Mas se titânio gêneros interrompidos para questionar o retrato do gênero como uma construção, Alfa Isto vira de cabeça para baixo a forma como o cinema retratou a AIDS e aqueles que morreram durante esses anos. Os corpos dos infectados são feitos de mármore e, numa narrativa complexa e intrincada, Ducournau constrói um exercício de memória que poderia dar um excelente programa duplo com Peregrinação, Karla Simão.

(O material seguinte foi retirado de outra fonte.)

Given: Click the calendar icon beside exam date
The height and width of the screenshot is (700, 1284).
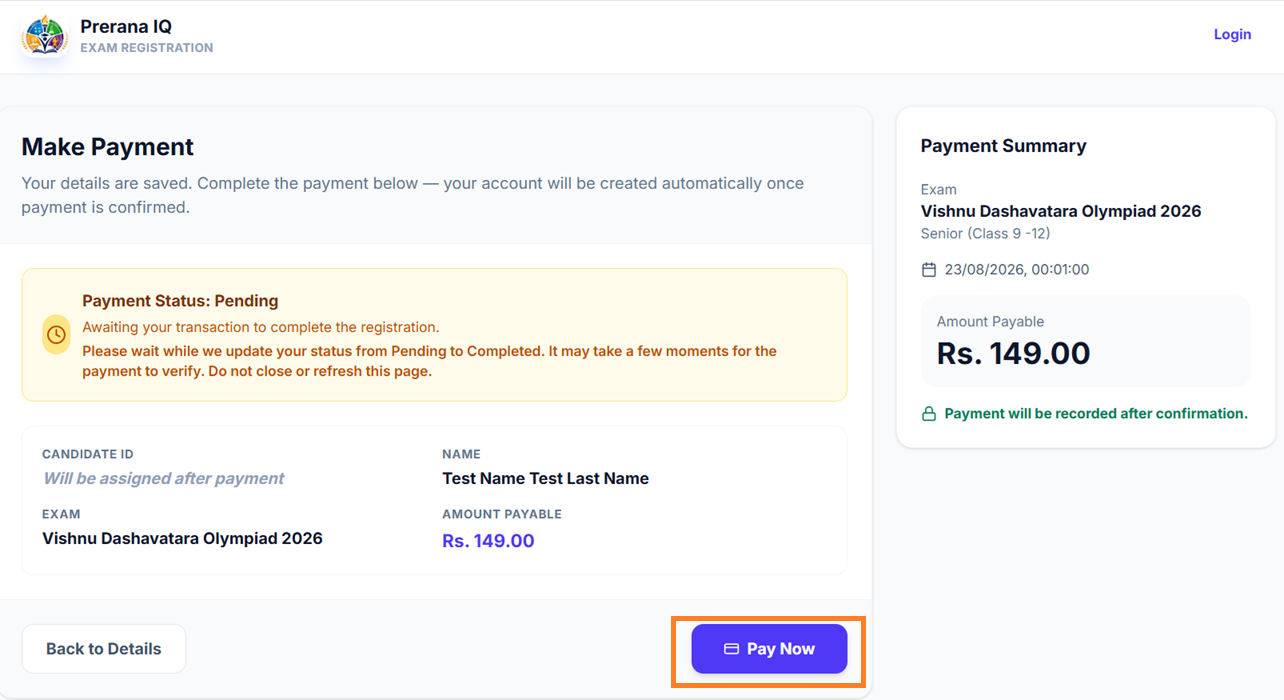Looking at the screenshot, I should [928, 270].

E tudo isso sem abrir mão da sua personalidade. À intensidade que tanto criticam, a esses desabafos horror corporale amor indubitável por seus heróis. Alfa Este é um filme em que você pula sem rede, mas em que cada decisão tomada é clara.

Eu lembro que você disse isso titânio Foi um filme sobre amor. Eu acho que Alfa, Embora seja sobre AIDS, de memória é também uma história de amor.

Sim, absolutamente. Existe uma correlação com titânio. Para mim, o cinema é um fluxo contínuo. Em cada filme tento explorar minhas emoções, minhas obsessões, meu mundo interior. Chegar a um lugar, não desconhecido, mas inesperado, onde eu mesmo não espero, onde encontro coisas que, parece-me, não foram ditas. Coisas que para mim são difíceis de falar e que não serão fáceis de resolver.


Quando eu fiz titâniotoda a estrutura do filme é construída em torno dos últimos 15 minutos, esse momento culminante de amor incondicional entre dois personagens que nunca deveriam ter se conhecido e que, se o tivessem feito, deveriam ter se matado. Para mim o principal foi ver como essas duas pessoas se escolheram e se amaram incondicionalmente, formando um amor absoluto baseado no amor familiar, filial e romântico. Amor absoluto. Na última cena eles dizem “eu te amo” um para o outro e eu achei isso muito problemático. Quando escrevi o roteiro, escrevi e apaguei várias vezes. Durante as filmagens, gravei takes com e sem “I Love You”, até ligando e desligando na sala de edição.

Porque?

Eu só estava me perguntando por que era tão difícil para mim usar as três palavras que são mais usadas em todos os filmes, em todas as línguas do mundo, desde o início do cinema. Acho que meu maior problema é que, antes de tudo, sou muito tímido com as palavras. Sempre tenho medo de que as palavras expliquem uma situação ou diminuam as emoções que só as imagens e o som podem transmitir. E também porque “eu te amo” me parecia um clichê naquela época da minha vida. E eu estava com medo de usá-lo. No final decidi deixar porque pensei: “Se é um cliché, há uma razão para isso”. Porque quando você diz isso, é uma verdade tão universal que de certa forma meus personagens deixam de ser apenas personagens de titânio e eles se tornam verdadeiros heróis universais. Por isso decidi mantê-lo. Quando comecei com AlfaPensei: “Ok, você teve um grande problema com essa palavra. Acho que você deveria entender o porquê.” Então decidi fazer um filme que soasse como “eu te amo” do início ao fim. E essa é a ligação entre esses dois filmes: como tento me expressar mais na expressão do próprio amor.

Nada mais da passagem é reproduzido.